* _Problems and tasks_
a: In the forum thread, what does the first poster say the free-ranging laying hens do in the barn pasture?
b: Print the forum thread's text starting at "## tinknal (May" and ending at "for most people.".

* _Given passage_
I would have to disagree. We bring our cattle up to our "barn pasture" in the winter thru early spring and we allow our laying hen flock to free-range in the same pasture and they do an awesome job spreading the manure piles. Since they spread the piles so well, we do not need to drag that pasture and have a nice green lush pasture that our catle have kept eaten down uniformly. There are no circles or areas of tall grass that the cattle will not eat and I atribute that entirely to the fact that we do run our chickens with the cattle.


----------



## tinknal (May 21, 2004)

Cliff said:


> F
> 
> We have brains and discernment to look at the facts and choose to do what is healthy, to learn to "step out of the box" and learn new ways of doing things. Most of what we do is just out of habit anyway and staying stuck in the same rut is comfortable for most people.


Passive aggressive much?


----------



## Cliff (Jun 30, 2007)

tinknal said:


> Passive aggressive much?


It wasn't intended that way at all. I'm not afraid to say what I think, and I try to be nice. Sorry if it came across that way.


----------



## CoachB (Aug 30, 2011)

Cliff said:


> Nature designed cows to eat grass. They are healthier and we are healthier when we eat them if they eat as nature intended. Their meat has a very unhealthy (for us) fatty acid profile if they are fed grain.

* _Data listing_
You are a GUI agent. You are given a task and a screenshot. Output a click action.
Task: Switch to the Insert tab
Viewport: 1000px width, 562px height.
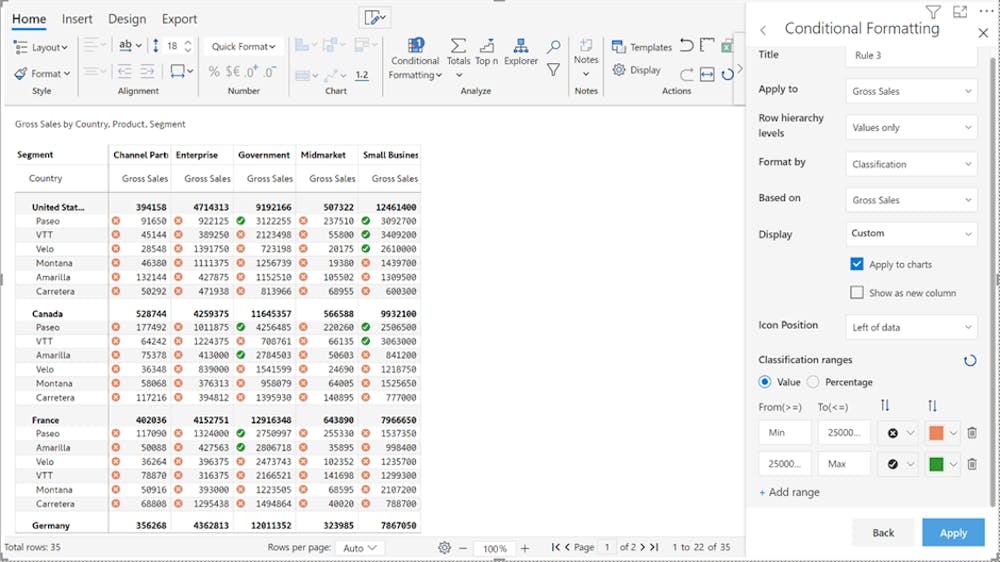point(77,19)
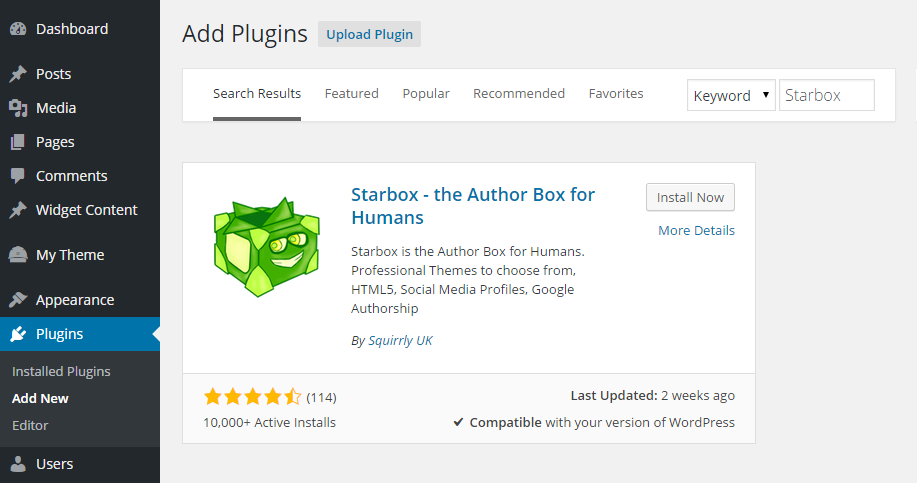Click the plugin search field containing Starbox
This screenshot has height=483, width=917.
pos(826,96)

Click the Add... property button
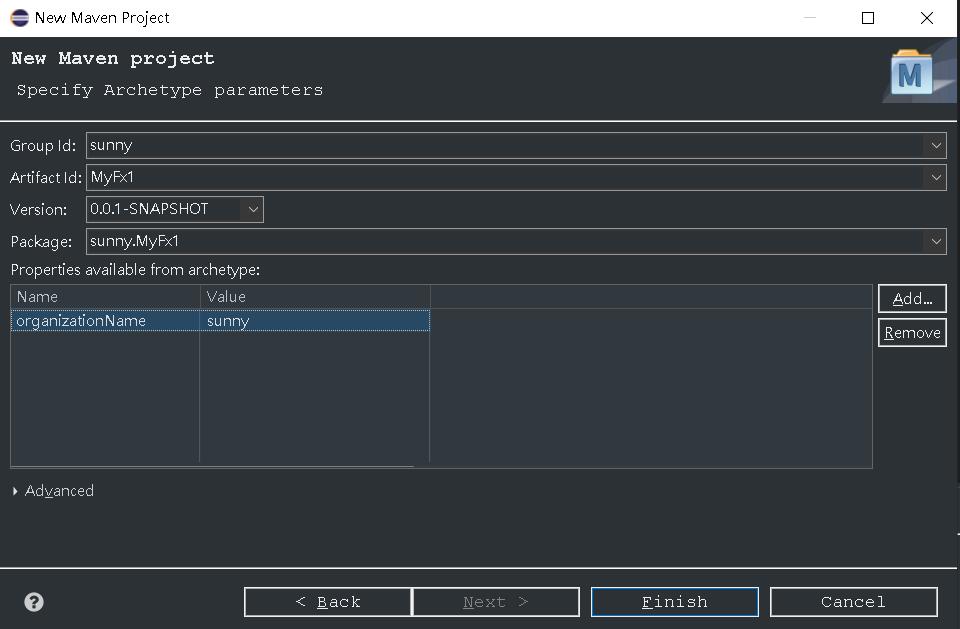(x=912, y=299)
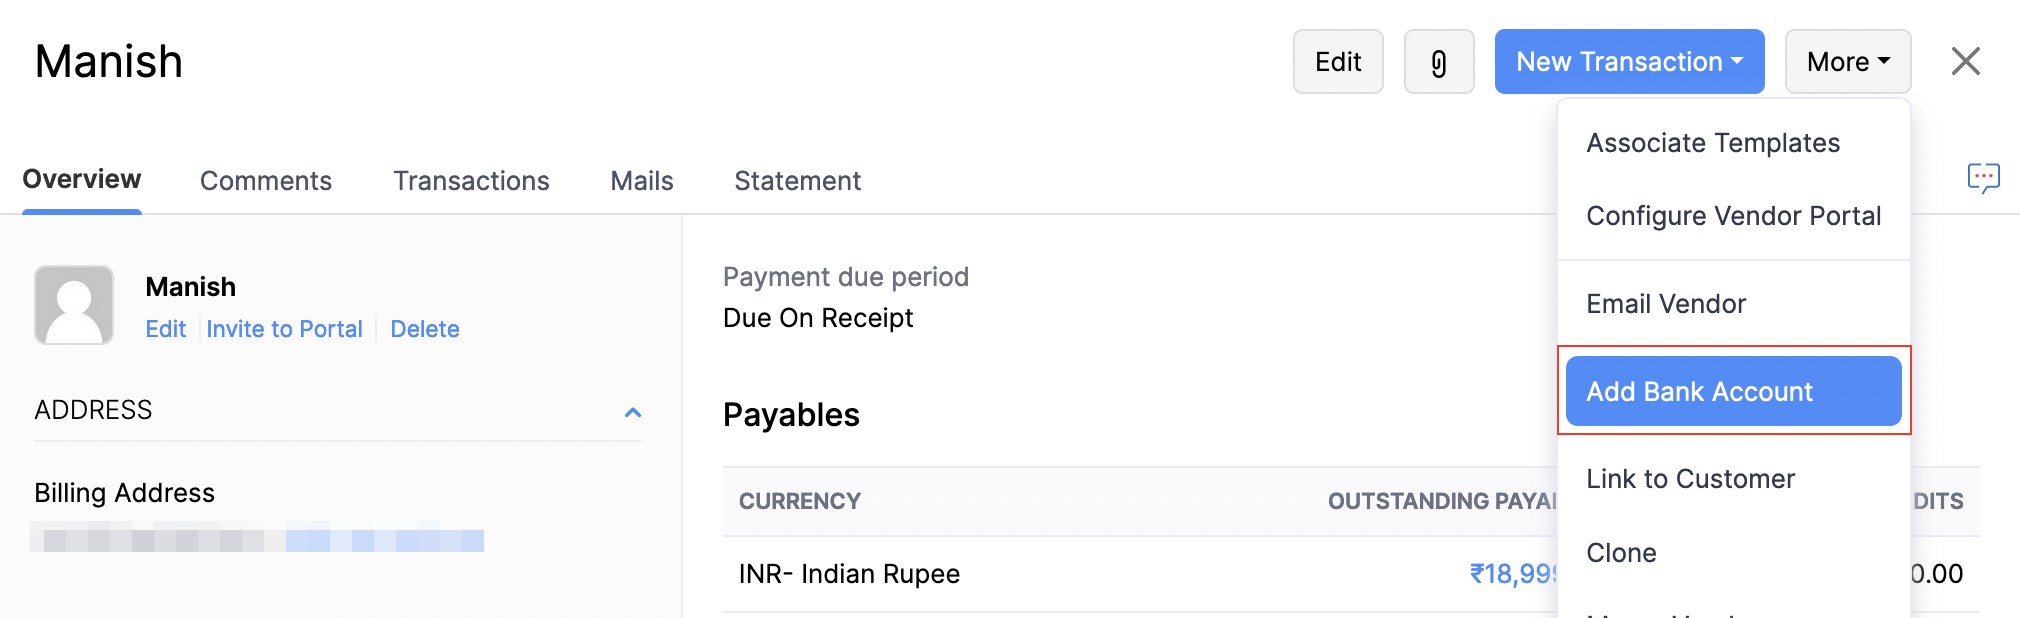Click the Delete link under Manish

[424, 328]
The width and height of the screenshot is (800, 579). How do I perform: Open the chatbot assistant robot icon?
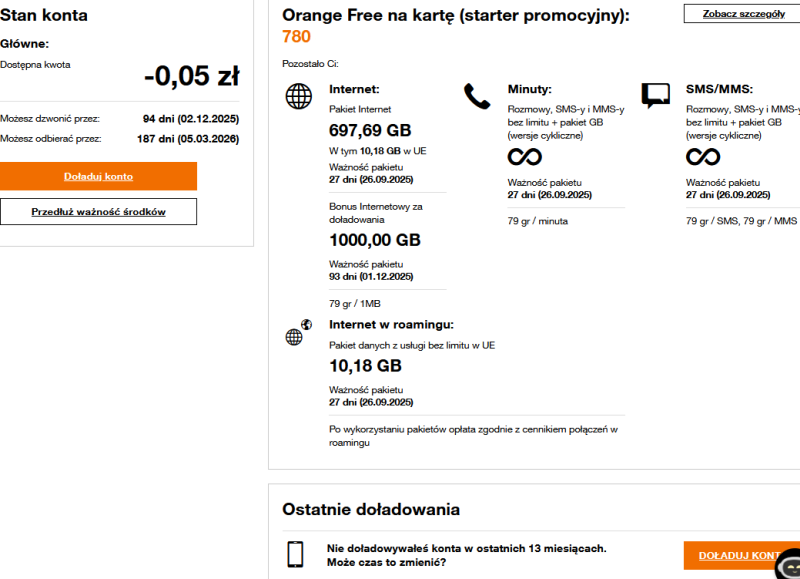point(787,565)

* _Outputs for the tasks_
a: They spread the cattle's manure piles.

b:
## tinknal (May 21, 2004)

Cliff said:


> F
> 
> We have brains and discernment to look at the facts and choose to do what is healthy, to learn to "step out of the box" and learn new ways of doing things. Most of what we do is just out of habit anyway and staying stuck in the same rut is comfortable for most people.